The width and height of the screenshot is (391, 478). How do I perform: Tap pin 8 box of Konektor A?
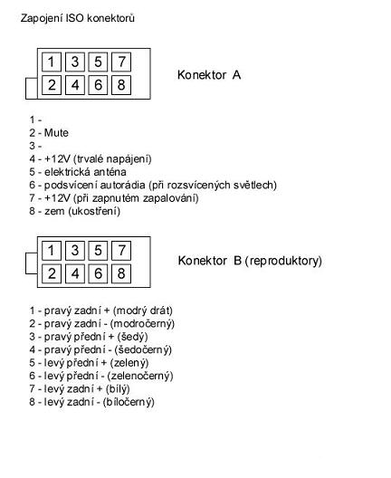coord(120,85)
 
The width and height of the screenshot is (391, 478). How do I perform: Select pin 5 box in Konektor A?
coord(98,62)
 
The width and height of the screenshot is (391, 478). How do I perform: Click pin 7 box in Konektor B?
coord(120,250)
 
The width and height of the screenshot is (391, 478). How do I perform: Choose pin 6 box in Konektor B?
coord(98,272)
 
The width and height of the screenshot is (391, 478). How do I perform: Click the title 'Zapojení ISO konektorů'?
coord(78,18)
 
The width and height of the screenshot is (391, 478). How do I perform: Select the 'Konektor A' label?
coord(209,75)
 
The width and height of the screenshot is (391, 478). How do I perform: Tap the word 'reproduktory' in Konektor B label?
coord(283,261)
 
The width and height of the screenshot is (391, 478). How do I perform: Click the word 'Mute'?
coord(56,132)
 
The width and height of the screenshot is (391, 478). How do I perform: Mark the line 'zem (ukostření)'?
coord(78,211)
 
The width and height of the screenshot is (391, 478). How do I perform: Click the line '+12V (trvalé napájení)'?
coord(92,158)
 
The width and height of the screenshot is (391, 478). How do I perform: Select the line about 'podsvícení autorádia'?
coord(153,185)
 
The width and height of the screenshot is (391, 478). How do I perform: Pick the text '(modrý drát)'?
coord(143,311)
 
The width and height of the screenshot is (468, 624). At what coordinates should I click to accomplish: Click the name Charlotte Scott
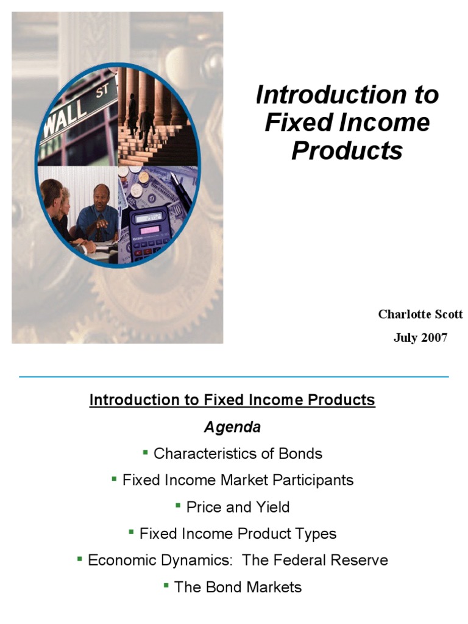click(420, 314)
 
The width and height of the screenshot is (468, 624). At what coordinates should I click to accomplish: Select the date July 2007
click(420, 338)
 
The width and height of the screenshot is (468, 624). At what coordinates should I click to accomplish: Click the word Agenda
click(232, 427)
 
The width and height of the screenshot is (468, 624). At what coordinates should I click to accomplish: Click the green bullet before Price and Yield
click(178, 505)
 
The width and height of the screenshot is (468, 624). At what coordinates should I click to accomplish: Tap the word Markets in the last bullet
click(274, 587)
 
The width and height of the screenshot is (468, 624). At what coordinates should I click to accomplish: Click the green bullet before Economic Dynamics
click(80, 558)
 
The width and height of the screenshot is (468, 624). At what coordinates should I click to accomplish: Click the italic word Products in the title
click(347, 150)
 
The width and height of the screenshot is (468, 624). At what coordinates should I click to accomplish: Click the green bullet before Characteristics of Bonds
click(146, 452)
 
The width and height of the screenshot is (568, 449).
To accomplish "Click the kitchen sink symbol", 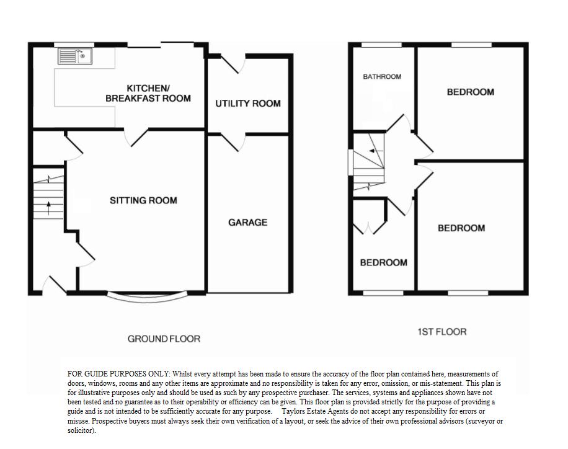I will tap(75, 57).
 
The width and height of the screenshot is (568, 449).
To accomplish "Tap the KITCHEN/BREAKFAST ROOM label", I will tap(148, 94).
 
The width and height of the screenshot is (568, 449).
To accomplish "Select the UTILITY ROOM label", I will tap(248, 104).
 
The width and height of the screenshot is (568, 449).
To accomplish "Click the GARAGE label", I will tap(248, 222).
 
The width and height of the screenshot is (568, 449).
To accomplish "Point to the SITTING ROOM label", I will tap(143, 200).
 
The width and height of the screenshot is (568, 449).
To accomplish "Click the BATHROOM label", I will tap(382, 77).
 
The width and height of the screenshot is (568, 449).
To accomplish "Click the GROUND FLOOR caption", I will tap(164, 339).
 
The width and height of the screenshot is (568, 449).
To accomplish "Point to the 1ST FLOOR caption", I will tap(442, 332).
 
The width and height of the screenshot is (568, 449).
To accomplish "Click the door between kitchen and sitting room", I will tap(138, 138).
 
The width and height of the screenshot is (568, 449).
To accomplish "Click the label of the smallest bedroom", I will tap(384, 262).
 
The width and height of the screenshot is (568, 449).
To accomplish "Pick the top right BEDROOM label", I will tap(471, 92).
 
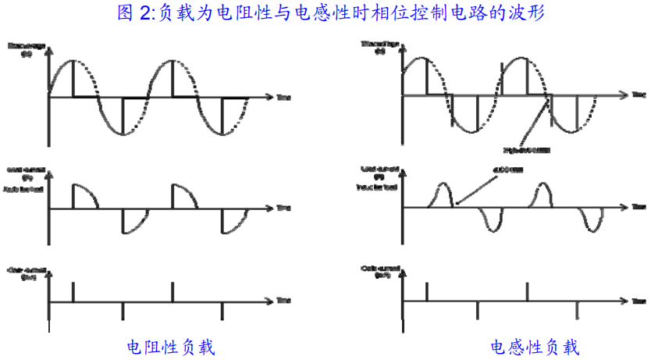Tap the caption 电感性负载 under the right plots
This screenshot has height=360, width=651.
click(535, 345)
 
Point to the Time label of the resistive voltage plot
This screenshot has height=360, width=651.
click(283, 97)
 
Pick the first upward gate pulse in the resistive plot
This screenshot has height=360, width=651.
click(73, 292)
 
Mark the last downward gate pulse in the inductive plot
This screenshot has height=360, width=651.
click(577, 310)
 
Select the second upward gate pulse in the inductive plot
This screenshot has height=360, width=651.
click(528, 291)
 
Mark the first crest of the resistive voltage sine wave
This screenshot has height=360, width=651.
click(73, 61)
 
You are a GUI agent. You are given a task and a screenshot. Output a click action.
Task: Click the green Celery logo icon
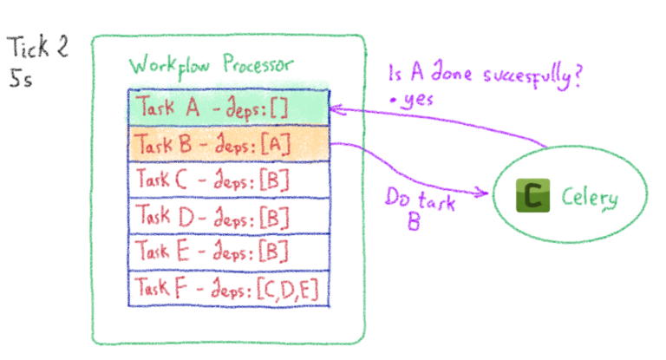point(530,197)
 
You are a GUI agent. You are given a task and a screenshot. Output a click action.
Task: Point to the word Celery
point(590,198)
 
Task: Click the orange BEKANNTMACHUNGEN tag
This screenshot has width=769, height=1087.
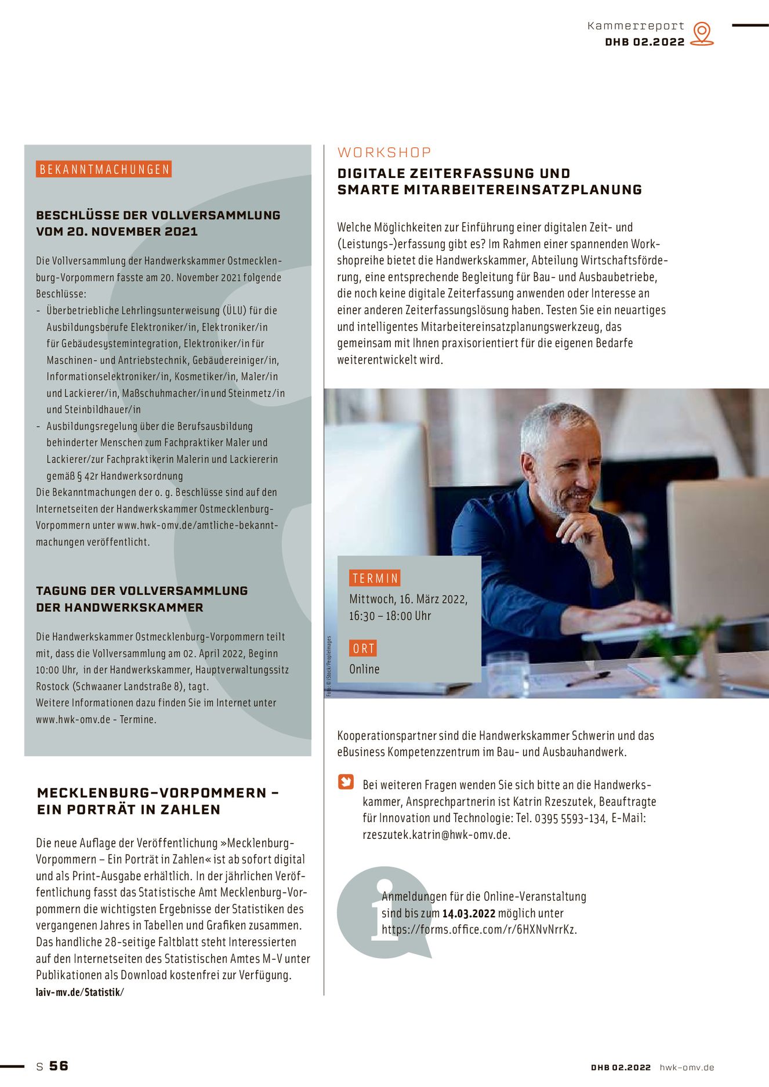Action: [104, 169]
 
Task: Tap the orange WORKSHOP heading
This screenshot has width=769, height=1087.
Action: [385, 152]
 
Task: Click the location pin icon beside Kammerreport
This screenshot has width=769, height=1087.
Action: [702, 33]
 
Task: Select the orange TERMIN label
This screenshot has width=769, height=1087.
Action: [375, 578]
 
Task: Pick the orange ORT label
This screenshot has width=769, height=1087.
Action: [364, 648]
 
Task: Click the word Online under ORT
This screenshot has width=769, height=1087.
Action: [364, 669]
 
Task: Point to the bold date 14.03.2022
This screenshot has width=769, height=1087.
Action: [469, 914]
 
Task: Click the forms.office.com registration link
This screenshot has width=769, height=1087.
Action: [479, 930]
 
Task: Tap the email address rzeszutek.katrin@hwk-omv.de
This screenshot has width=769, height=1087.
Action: [436, 835]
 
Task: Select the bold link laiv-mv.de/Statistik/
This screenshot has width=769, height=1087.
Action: [80, 992]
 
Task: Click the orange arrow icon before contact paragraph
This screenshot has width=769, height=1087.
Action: [346, 782]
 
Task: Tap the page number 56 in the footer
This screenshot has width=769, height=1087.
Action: [59, 1066]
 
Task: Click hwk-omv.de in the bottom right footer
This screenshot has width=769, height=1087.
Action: [687, 1067]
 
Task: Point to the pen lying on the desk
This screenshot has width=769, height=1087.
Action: [588, 677]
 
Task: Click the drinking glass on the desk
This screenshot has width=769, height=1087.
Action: [509, 671]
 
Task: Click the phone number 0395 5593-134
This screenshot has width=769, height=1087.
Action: [570, 819]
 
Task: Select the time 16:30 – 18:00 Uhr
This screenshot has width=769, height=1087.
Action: [390, 616]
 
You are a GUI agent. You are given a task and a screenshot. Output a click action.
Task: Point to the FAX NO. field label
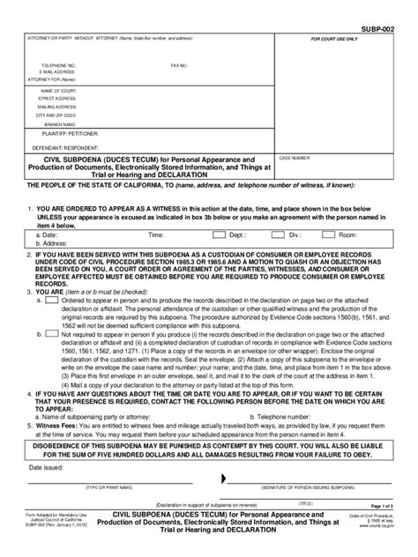[x=180, y=65]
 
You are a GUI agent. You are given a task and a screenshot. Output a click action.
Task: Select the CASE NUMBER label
[x=319, y=160]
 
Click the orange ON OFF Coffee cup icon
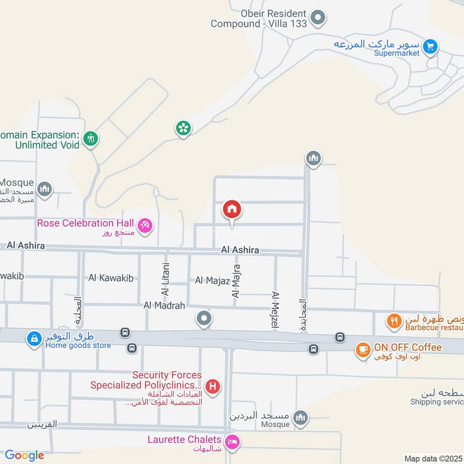point(363,349)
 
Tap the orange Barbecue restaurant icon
point(394,321)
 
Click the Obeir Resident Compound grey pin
point(317,19)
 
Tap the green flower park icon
point(183,128)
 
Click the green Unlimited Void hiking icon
point(90,139)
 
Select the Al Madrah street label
point(164,305)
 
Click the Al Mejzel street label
point(275,311)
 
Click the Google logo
point(24,455)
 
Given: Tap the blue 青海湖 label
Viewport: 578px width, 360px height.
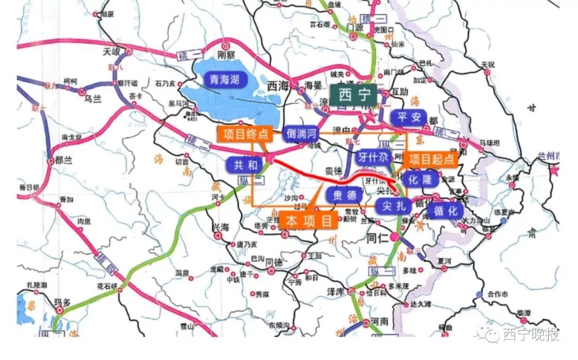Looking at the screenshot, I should coord(225,81).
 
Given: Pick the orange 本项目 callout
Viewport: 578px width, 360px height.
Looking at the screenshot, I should coord(309,220).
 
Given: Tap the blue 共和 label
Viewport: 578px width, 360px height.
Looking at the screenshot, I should coord(245,164).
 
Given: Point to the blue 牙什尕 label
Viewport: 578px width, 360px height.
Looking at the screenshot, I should coord(373,158).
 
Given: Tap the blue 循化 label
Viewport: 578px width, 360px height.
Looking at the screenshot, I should coord(446,211).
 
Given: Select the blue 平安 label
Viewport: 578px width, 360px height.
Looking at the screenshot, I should coord(409,118).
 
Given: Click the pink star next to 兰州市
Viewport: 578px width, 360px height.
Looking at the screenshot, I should coord(554,171).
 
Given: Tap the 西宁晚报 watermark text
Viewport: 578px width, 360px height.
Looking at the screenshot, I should coord(530,334).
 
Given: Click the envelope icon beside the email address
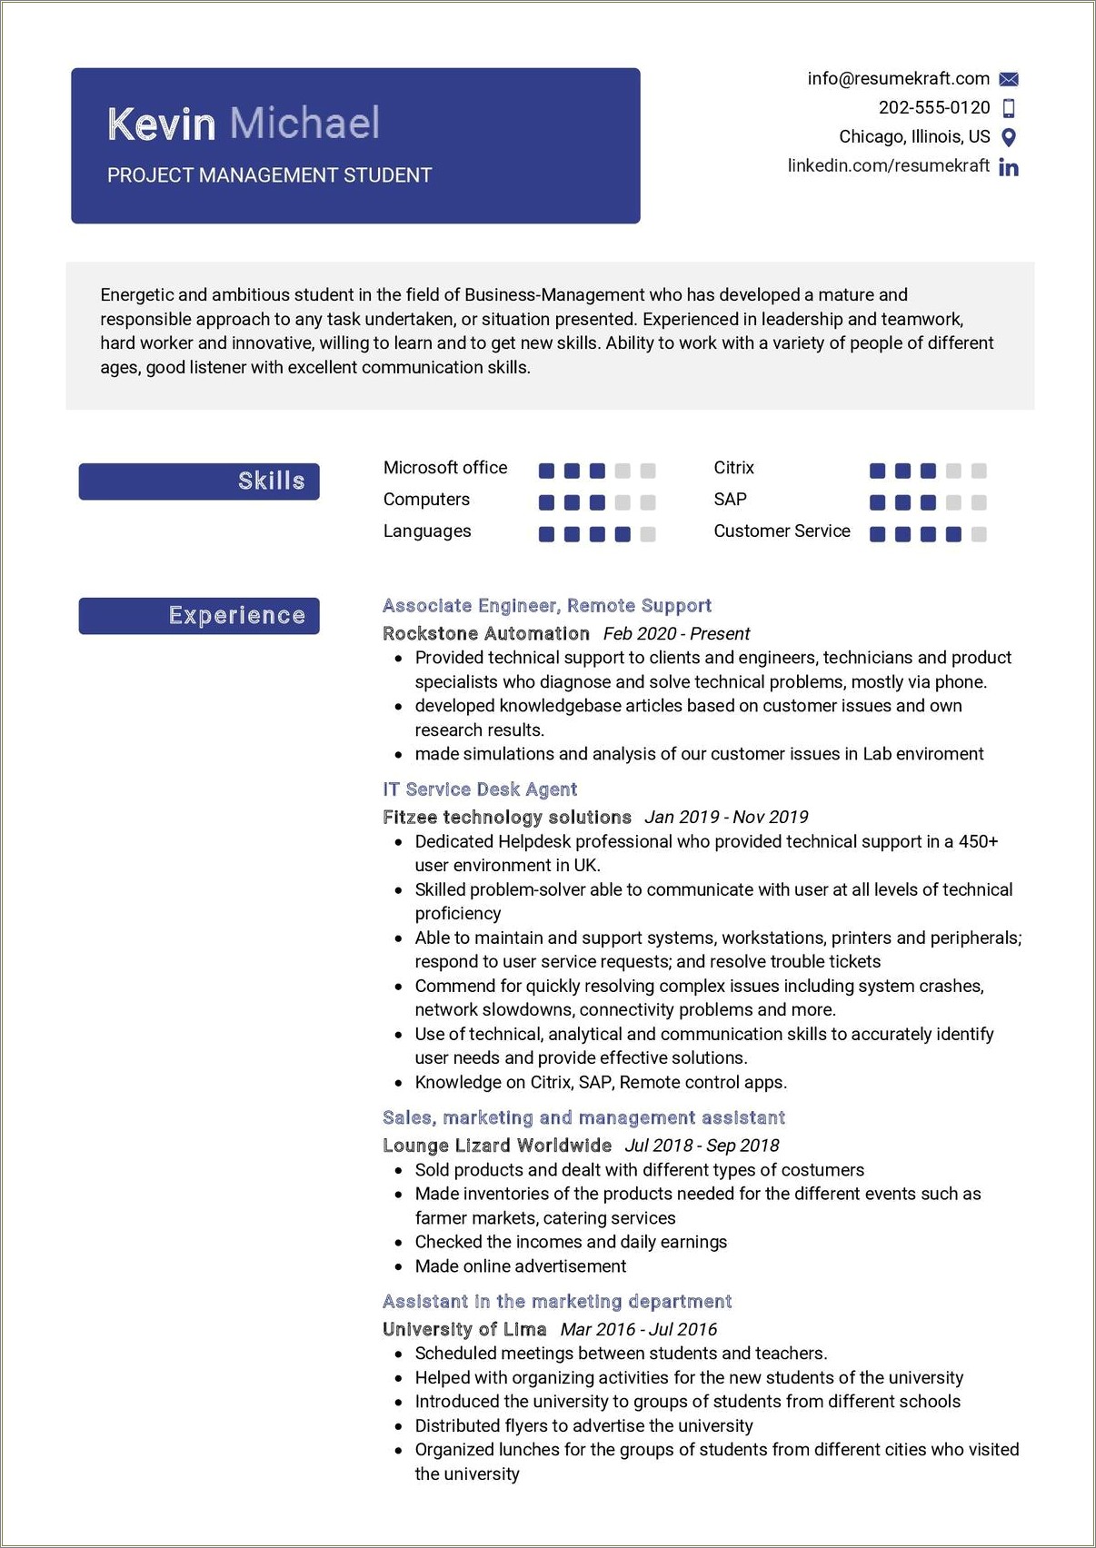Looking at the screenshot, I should tap(1008, 79).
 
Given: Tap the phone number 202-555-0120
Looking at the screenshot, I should tap(933, 107).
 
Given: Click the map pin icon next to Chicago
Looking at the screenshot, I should tap(1008, 137).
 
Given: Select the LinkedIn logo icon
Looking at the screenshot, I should tap(1008, 167).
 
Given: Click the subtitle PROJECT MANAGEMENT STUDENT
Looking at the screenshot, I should tap(269, 175).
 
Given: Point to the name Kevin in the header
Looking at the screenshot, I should tap(161, 124).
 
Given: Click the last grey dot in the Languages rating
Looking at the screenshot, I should tap(647, 534).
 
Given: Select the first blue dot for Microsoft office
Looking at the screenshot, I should tap(546, 471).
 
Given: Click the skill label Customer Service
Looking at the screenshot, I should tap(782, 531).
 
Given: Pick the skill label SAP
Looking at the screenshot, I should tap(730, 499).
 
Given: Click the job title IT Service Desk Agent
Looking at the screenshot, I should tap(480, 789).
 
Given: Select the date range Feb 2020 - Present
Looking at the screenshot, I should tap(676, 633).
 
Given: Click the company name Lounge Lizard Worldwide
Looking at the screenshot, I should tap(496, 1145).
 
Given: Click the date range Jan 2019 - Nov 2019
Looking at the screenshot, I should tap(726, 817).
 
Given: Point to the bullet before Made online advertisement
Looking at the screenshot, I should tap(398, 1266).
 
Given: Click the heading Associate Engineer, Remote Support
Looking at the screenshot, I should tap(546, 605).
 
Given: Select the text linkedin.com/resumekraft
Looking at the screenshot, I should tap(888, 165).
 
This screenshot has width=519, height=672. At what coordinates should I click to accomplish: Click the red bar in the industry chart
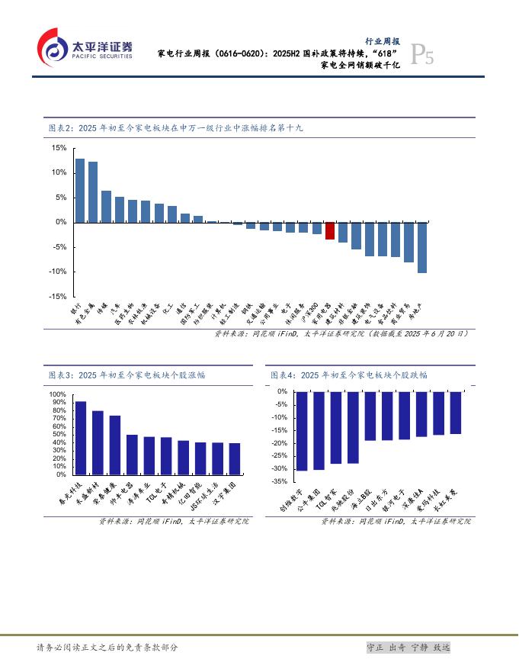tap(330, 231)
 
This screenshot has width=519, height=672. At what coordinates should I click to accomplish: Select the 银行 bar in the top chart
tap(79, 190)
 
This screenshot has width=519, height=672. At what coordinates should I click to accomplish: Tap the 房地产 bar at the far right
tap(422, 247)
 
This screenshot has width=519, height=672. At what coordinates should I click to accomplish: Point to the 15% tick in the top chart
tap(59, 148)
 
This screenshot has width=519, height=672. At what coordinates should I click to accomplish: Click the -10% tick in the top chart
tap(58, 272)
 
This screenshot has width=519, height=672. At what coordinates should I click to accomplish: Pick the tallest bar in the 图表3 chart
tap(80, 438)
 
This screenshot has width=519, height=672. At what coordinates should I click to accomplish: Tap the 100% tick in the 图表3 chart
tap(58, 394)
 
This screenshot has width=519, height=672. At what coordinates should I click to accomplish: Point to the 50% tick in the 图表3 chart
tap(59, 434)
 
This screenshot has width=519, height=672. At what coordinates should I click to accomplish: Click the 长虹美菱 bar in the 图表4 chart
tap(456, 413)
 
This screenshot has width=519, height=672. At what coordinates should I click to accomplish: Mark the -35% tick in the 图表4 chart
tap(281, 481)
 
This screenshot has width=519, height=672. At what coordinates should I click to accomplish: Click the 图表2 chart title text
tap(175, 128)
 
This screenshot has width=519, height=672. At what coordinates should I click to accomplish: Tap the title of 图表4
tap(349, 375)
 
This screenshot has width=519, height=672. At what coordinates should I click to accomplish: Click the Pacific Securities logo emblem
tap(51, 47)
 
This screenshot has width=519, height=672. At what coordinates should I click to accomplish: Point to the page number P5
tap(422, 55)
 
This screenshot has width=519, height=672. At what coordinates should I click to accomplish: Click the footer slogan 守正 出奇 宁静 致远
tap(408, 647)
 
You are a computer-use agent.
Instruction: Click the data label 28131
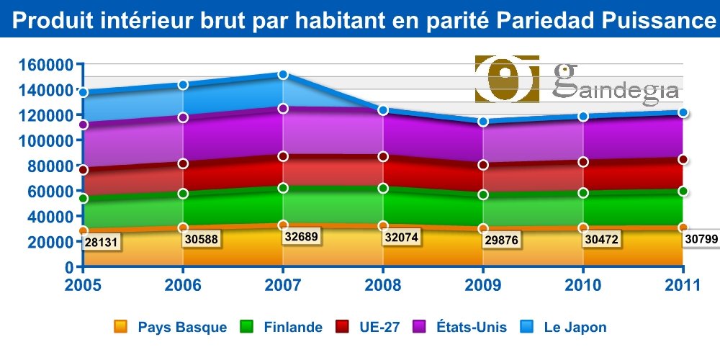click(x=102, y=243)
##############################
* _Exercise aim_:
Reproduce the data from the line with "Task: Click the word Online under ORT" up to and including the line with "point(183,128)", keeping the requests. Multiply each coordinate in the answers by 1.15 and round to whole numbers, with halves rounded up. Leave every other number as it is, and leave out the pictures.

* _Written solution_:
Task: Click the word Online under ORT
This screenshot has width=769, height=1087.
Action: [419, 769]
 
Task: Point to the bold date 14.03.2022
This screenshot has width=769, height=1087.
Action: [539, 1051]
 
Task: Click the forms.office.com registration link
This screenshot has width=769, height=1087.
Action: [551, 1070]
 
Task: Tap the email address rzeszutek.katrin@hwk-omv.de
This screenshot has width=769, height=1087.
Action: [501, 960]
 
Task: Select the bold link laiv-mv.de/Statistik/
This screenshot has width=769, height=1087.
Action: [92, 1141]
 
Task: Click the orange arrow icon before contact paragraph
This screenshot has width=769, height=1087.
Action: [398, 899]
 
Task: Tap the page number 56 in the footer
This screenshot has width=769, height=1087.
Action: [68, 1226]
 
Task: Click hwk-omv.de in the bottom right footer
This screenshot has width=769, height=1087.
Action: [790, 1227]
 
Task: Point to the pen lying on the desk
This screenshot has width=769, height=1087.
Action: [676, 779]
 
Task: Click the drinking glass on the desk
This screenshot has width=769, height=1087.
Action: [585, 772]
 
Task: Click the phone number 0395 5593-134
This screenshot has width=769, height=1087.
Action: [656, 942]
 
Task: Select the time 16:30 – 18:00 Uhr
This screenshot has width=769, height=1087.
Action: [449, 708]
 
You are a GUI agent. You are given a task and a screenshot. Output a click action.
Task: Point to the FAX NO. field label
[x=207, y=75]
 
You are a GUI agent. You are given a task and a screenshot. Output a click action.
Task: Select the CASE NUMBER label
[x=367, y=184]
 
Click the orange ON OFF Coffee cup icon
point(417,401)
 
Tap the orange Barbecue restaurant icon
point(453,369)
 
Click the Obeir Resident Compound grey pin
point(365,22)
 
Tap the green flower park icon
point(210,147)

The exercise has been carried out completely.